## [PROBLEM TO SOLVE]
The records that follow must be repeated verbatim, every one of them.

===== DATA SHOWN

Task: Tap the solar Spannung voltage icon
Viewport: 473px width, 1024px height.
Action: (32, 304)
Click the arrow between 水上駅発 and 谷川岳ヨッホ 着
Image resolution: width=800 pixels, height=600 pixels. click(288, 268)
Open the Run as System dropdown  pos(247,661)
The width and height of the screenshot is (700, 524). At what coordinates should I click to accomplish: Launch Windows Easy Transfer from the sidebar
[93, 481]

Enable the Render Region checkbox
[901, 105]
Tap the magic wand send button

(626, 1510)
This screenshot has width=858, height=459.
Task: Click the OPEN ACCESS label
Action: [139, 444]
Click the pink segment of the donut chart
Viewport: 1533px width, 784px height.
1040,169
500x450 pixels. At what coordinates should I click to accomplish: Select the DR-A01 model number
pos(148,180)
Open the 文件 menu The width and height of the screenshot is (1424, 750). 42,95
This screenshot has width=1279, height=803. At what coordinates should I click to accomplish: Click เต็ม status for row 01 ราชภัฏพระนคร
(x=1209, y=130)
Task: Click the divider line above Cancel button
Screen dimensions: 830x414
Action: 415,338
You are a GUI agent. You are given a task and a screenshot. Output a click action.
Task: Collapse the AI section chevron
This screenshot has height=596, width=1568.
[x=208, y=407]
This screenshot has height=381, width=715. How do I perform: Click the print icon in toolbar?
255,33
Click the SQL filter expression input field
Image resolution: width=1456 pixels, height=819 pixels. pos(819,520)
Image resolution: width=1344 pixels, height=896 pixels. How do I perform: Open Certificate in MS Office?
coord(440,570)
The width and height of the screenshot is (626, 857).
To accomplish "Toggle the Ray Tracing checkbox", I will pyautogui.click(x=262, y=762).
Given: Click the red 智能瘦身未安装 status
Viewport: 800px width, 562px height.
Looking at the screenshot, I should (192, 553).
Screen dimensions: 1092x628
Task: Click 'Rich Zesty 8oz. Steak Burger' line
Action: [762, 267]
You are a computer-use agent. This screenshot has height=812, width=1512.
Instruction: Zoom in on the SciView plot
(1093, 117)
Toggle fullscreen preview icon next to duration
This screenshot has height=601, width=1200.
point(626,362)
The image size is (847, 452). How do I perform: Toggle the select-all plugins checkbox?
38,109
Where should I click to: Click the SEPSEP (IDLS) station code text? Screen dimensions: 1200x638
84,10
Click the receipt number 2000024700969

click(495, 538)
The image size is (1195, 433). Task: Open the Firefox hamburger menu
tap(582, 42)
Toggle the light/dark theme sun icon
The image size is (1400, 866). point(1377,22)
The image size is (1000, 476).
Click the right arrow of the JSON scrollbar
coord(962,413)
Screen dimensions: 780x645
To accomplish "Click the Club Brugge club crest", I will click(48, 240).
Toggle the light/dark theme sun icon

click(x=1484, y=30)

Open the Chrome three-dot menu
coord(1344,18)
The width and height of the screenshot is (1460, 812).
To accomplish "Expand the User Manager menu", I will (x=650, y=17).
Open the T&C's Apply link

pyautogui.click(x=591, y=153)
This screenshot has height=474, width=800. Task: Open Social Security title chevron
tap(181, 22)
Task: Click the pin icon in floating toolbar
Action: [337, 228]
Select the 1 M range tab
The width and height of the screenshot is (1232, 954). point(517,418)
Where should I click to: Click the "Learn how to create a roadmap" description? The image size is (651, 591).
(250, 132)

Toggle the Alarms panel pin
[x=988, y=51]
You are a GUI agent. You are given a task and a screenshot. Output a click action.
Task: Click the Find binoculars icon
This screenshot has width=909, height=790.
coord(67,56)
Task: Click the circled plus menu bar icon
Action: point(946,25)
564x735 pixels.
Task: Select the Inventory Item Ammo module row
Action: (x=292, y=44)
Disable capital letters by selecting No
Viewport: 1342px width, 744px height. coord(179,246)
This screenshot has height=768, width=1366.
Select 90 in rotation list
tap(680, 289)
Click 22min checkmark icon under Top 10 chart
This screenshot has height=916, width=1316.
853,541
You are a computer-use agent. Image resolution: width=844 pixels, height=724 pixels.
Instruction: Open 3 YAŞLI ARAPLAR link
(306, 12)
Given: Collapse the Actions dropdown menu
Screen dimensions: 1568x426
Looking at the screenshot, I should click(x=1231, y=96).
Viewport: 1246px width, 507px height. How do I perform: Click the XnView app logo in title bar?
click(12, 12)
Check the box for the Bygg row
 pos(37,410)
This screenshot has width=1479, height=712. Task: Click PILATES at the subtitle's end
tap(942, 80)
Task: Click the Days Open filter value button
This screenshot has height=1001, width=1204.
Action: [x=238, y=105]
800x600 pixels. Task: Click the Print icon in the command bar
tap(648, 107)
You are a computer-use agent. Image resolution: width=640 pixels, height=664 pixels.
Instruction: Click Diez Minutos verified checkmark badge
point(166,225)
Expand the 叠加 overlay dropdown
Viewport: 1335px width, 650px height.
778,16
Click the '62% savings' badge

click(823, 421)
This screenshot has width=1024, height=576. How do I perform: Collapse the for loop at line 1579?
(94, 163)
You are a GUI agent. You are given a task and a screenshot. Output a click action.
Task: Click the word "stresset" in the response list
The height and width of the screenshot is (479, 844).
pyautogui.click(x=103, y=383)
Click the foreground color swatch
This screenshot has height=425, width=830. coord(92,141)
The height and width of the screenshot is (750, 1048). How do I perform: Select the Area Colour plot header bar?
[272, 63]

==========

## [ANSWER TO THE EXERCISE]
Task: Tap the solar Spannung voltage icon
Viewport: 473px width, 1024px height.
Action: (32, 304)
Click the arrow between 水上駅発 and 谷川岳ヨッホ 着
Image resolution: width=800 pixels, height=600 pixels. click(288, 268)
Open the Run as System dropdown  pos(247,661)
The width and height of the screenshot is (700, 524). At what coordinates should I click to accomplish: Launch Windows Easy Transfer from the sidebar
[93, 481]

Enable the Render Region checkbox
[901, 105]
Tap the magic wand send button

(626, 1510)
This screenshot has width=858, height=459.
Task: Click the OPEN ACCESS label
Action: [139, 444]
Click the pink segment of the donut chart
Viewport: 1533px width, 784px height.
1040,169
500x450 pixels. At what coordinates should I click to accomplish: Select the DR-A01 model number
pos(148,180)
Open the 文件 menu The width and height of the screenshot is (1424, 750). 42,95
This screenshot has width=1279, height=803. At what coordinates should I click to accomplish: Click เต็ม status for row 01 ราชภัฏพระนคร
(x=1209, y=130)
Task: Click the divider line above Cancel button
Screen dimensions: 830x414
Action: 415,338
You are a GUI agent. You are given a task and a screenshot. Output a click action.
Task: Collapse the AI section chevron
This screenshot has height=596, width=1568.
[x=208, y=407]
This screenshot has height=381, width=715. How do I perform: Click the print icon in toolbar?
255,33
Click the SQL filter expression input field
Image resolution: width=1456 pixels, height=819 pixels. pos(819,520)
Image resolution: width=1344 pixels, height=896 pixels. How do I perform: Open Certificate in MS Office?
coord(440,570)
The width and height of the screenshot is (626, 857).
To accomplish "Toggle the Ray Tracing checkbox", I will pyautogui.click(x=262, y=762).
Given: Click the red 智能瘦身未安装 status
Viewport: 800px width, 562px height.
Looking at the screenshot, I should (192, 553).
Screen dimensions: 1092x628
Task: Click 'Rich Zesty 8oz. Steak Burger' line
Action: [762, 267]
You are a computer-use agent. This screenshot has height=812, width=1512.
Instruction: Zoom in on the SciView plot
(1093, 117)
Toggle fullscreen preview icon next to duration
This screenshot has height=601, width=1200.
point(626,362)
The image size is (847, 452). How do I perform: Toggle the select-all plugins checkbox?
38,109
Where should I click to: Click the SEPSEP (IDLS) station code text? Screen dimensions: 1200x638
84,10
Click the receipt number 2000024700969

click(495, 538)
The image size is (1195, 433). Task: Open the Firefox hamburger menu
tap(582, 42)
Toggle the light/dark theme sun icon
The image size is (1400, 866). point(1377,22)
The image size is (1000, 476).
Click the right arrow of the JSON scrollbar
coord(962,413)
Screen dimensions: 780x645
To accomplish "Click the Club Brugge club crest", I will click(48, 240).
Toggle the light/dark theme sun icon

click(x=1484, y=30)

Open the Chrome three-dot menu
coord(1344,18)
The width and height of the screenshot is (1460, 812).
To accomplish "Expand the User Manager menu", I will (x=650, y=17).
Open the T&C's Apply link

pyautogui.click(x=591, y=153)
This screenshot has height=474, width=800. Task: Open Social Security title chevron
tap(181, 22)
Task: Click the pin icon in floating toolbar
Action: [337, 228]
Select the 1 M range tab
The width and height of the screenshot is (1232, 954). point(517,418)
Where should I click to: Click the "Learn how to create a roadmap" description? The image size is (651, 591).
(250, 132)

Toggle the Alarms panel pin
[x=988, y=51]
You are a GUI agent. You are given a task and a screenshot. Output a click action.
Task: Click the Find binoculars icon
This screenshot has width=909, height=790.
coord(67,56)
Task: Click the circled plus menu bar icon
Action: point(946,25)
564x735 pixels.
Task: Select the Inventory Item Ammo module row
Action: (x=292, y=44)
Disable capital letters by selecting No
Viewport: 1342px width, 744px height. coord(179,246)
This screenshot has height=768, width=1366.
Select 90 in rotation list
tap(680, 289)
Click 22min checkmark icon under Top 10 chart
This screenshot has height=916, width=1316.
853,541
You are a computer-use agent. Image resolution: width=844 pixels, height=724 pixels.
Instruction: Open 3 YAŞLI ARAPLAR link
(306, 12)
Given: Collapse the Actions dropdown menu
Screen dimensions: 1568x426
Looking at the screenshot, I should click(x=1231, y=96).
Viewport: 1246px width, 507px height. How do I perform: Click the XnView app logo in title bar?
click(12, 12)
Check the box for the Bygg row
 pos(37,410)
This screenshot has width=1479, height=712. Task: Click PILATES at the subtitle's end
tap(942, 80)
Task: Click the Days Open filter value button
This screenshot has height=1001, width=1204.
Action: [x=238, y=105]
800x600 pixels. Task: Click the Print icon in the command bar
tap(648, 107)
You are a computer-use agent. Image resolution: width=640 pixels, height=664 pixels.
Instruction: Click Diez Minutos verified checkmark badge
point(166,225)
Expand the 叠加 overlay dropdown
Viewport: 1335px width, 650px height.
778,16
Click the '62% savings' badge

click(823, 421)
This screenshot has width=1024, height=576. How do I perform: Collapse the for loop at line 1579?
(94, 163)
You are a GUI agent. You are given a task and a screenshot. Output a click action.
Task: Click the word "stresset" in the response list
The height and width of the screenshot is (479, 844).
pyautogui.click(x=103, y=383)
Click the foreground color swatch
This screenshot has height=425, width=830. coord(92,141)
The height and width of the screenshot is (750, 1048). How do I perform: Select the Area Colour plot header bar?
[272, 63]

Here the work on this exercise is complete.